Which lines have the string "will"? Copy all of them from the entries below.

[[ Records provided, beginning ]]

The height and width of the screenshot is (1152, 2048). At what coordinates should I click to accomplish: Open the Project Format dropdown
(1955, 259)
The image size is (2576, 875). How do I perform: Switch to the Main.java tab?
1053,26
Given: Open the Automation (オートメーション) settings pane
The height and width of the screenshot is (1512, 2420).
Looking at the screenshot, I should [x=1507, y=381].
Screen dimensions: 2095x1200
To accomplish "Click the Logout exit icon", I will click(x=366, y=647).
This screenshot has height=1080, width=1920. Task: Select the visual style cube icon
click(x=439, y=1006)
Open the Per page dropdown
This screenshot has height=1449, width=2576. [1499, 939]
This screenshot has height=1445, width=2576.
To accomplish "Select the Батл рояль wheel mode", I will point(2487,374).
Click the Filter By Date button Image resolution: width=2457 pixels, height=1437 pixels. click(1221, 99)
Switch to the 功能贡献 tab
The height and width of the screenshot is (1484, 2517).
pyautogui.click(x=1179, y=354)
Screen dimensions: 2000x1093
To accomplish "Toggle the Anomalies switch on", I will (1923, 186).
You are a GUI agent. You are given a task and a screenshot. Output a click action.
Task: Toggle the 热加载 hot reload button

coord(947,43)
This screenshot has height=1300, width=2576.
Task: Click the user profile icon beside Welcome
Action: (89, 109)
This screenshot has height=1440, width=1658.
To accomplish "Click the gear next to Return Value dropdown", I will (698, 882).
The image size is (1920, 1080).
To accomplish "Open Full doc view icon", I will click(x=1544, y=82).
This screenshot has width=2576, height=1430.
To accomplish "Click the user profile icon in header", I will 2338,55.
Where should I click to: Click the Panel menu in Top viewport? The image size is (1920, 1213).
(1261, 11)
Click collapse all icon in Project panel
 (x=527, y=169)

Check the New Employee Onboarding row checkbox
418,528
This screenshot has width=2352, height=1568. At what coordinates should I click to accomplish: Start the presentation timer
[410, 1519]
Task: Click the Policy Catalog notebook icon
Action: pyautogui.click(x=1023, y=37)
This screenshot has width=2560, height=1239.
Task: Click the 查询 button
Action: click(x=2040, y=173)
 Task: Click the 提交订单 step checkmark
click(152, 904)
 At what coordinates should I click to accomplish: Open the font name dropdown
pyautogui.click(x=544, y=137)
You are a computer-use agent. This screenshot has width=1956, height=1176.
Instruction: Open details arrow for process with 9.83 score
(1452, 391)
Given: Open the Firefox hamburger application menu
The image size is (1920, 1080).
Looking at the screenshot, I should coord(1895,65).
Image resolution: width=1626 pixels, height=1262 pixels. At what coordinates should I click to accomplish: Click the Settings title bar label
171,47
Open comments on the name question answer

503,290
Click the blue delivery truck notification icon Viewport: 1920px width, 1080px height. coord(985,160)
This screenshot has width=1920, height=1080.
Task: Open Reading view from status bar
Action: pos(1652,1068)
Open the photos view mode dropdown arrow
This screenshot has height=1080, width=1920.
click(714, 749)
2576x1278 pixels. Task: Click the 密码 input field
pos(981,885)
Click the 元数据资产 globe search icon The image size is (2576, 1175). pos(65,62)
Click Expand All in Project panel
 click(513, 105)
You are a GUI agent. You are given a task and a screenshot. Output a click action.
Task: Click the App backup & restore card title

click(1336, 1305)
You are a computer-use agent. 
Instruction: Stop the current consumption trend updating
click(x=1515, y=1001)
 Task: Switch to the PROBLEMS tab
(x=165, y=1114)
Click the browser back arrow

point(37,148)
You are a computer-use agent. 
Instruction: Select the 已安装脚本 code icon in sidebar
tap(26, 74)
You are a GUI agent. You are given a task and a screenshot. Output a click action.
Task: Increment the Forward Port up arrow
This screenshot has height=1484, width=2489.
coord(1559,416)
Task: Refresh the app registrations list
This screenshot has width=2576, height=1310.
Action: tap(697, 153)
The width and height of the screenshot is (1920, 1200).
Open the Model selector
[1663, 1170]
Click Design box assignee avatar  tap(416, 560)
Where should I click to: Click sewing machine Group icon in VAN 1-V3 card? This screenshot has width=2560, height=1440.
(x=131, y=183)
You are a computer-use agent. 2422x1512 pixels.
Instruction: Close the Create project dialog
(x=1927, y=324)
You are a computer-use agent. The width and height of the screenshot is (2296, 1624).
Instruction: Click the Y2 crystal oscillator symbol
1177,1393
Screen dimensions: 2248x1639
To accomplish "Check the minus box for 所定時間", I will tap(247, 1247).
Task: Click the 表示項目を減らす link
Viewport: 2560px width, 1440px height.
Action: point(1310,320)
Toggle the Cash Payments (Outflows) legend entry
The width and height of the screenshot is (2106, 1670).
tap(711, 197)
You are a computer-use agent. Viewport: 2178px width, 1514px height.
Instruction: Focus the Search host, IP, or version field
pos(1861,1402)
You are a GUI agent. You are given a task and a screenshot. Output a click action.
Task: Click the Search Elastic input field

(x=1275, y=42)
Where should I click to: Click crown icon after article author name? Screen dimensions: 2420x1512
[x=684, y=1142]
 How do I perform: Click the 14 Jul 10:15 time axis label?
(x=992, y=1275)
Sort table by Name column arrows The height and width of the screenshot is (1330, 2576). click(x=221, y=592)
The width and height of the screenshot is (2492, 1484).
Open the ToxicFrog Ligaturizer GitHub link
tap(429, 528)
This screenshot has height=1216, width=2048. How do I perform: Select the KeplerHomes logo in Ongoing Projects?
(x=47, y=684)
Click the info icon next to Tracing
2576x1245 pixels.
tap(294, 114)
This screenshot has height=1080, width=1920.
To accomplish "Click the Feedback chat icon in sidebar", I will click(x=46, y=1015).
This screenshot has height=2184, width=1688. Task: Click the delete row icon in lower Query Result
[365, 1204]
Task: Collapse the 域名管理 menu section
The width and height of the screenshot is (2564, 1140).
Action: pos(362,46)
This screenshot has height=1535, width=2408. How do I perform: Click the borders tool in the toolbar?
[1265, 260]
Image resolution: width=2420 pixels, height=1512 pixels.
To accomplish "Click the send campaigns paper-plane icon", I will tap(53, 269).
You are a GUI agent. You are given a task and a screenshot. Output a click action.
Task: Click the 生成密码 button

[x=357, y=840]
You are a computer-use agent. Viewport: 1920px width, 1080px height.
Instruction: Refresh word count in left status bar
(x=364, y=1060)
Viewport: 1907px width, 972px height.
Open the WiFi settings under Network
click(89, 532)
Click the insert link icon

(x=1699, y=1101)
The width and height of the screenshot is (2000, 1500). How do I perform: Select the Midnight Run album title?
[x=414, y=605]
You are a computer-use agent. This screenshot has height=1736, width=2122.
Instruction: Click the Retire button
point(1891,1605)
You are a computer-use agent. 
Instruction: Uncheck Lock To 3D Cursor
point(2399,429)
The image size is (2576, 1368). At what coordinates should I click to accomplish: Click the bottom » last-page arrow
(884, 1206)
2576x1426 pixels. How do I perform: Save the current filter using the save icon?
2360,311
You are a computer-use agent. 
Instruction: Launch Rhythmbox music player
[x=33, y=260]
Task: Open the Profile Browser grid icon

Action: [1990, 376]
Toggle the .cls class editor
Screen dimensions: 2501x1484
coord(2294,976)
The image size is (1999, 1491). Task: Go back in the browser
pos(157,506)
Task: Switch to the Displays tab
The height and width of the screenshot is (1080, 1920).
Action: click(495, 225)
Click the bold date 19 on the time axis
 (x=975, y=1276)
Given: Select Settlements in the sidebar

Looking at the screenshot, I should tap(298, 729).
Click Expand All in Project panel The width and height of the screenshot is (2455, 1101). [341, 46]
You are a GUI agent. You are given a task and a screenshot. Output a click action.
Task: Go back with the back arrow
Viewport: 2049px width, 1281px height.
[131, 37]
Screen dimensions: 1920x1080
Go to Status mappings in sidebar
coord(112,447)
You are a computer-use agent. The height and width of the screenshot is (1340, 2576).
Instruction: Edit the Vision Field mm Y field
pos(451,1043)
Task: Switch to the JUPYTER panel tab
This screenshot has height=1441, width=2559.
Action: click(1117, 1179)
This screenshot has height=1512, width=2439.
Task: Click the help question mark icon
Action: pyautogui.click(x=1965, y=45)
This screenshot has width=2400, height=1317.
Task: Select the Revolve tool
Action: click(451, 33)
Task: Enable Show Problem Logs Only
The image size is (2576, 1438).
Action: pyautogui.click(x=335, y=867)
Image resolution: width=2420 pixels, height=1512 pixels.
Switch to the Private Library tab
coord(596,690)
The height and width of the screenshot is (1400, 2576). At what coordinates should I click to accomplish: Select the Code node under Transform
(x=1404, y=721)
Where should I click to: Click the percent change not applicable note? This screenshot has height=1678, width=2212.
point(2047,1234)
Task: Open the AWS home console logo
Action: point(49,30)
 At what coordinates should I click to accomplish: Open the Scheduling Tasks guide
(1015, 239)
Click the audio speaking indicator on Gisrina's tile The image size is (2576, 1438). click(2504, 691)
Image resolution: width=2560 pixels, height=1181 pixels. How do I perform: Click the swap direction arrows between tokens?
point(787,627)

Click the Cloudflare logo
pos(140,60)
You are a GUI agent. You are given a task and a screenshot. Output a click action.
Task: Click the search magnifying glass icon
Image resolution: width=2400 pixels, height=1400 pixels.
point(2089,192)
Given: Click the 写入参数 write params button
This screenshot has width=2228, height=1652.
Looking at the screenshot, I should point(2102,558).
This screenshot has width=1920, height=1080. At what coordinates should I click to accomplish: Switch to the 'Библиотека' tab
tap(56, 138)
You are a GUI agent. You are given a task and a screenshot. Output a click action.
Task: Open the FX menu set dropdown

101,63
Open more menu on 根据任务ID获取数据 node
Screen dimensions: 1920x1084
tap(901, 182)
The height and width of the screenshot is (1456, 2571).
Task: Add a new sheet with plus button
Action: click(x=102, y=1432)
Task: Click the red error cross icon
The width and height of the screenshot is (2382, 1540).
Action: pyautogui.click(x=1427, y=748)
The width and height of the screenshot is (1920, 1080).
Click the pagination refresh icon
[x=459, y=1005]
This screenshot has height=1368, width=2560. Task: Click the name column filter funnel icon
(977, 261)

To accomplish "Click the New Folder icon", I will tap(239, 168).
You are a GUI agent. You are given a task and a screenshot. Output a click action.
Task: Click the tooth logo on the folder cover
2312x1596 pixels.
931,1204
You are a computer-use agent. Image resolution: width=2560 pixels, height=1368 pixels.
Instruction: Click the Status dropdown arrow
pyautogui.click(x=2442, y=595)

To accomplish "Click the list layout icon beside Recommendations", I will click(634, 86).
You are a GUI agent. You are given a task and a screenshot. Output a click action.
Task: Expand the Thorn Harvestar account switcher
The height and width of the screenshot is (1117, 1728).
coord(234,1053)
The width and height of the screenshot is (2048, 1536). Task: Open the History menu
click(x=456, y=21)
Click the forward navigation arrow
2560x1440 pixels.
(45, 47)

[[ Records provided, end ]]

• [Solution below]:
To accomplish "Click the Logout exit icon", I will click(x=366, y=647).
To accomplish "Select the Батл рояль wheel mode", I will point(2487,374).
To accomplish "Toggle the Anomalies switch on", I will (1923, 186).
To accomplish "Click the gear next to Return Value dropdown", I will (698, 882).
To accomplish "Open Full doc view icon", I will click(x=1544, y=82).
To accomplish "Click the user profile icon in header", I will 2338,55.
To accomplish "Check the minus box for 所定時間", I will tap(247, 1247).
To accomplish "Click the Feedback chat icon in sidebar", I will click(x=46, y=1015).
To accomplish "Click the send campaigns paper-plane icon", I will tap(53, 269).
To accomplish "Click the New Folder icon", I will tap(239, 168).
To accomplish "Click the list layout icon beside Recommendations", I will click(634, 86).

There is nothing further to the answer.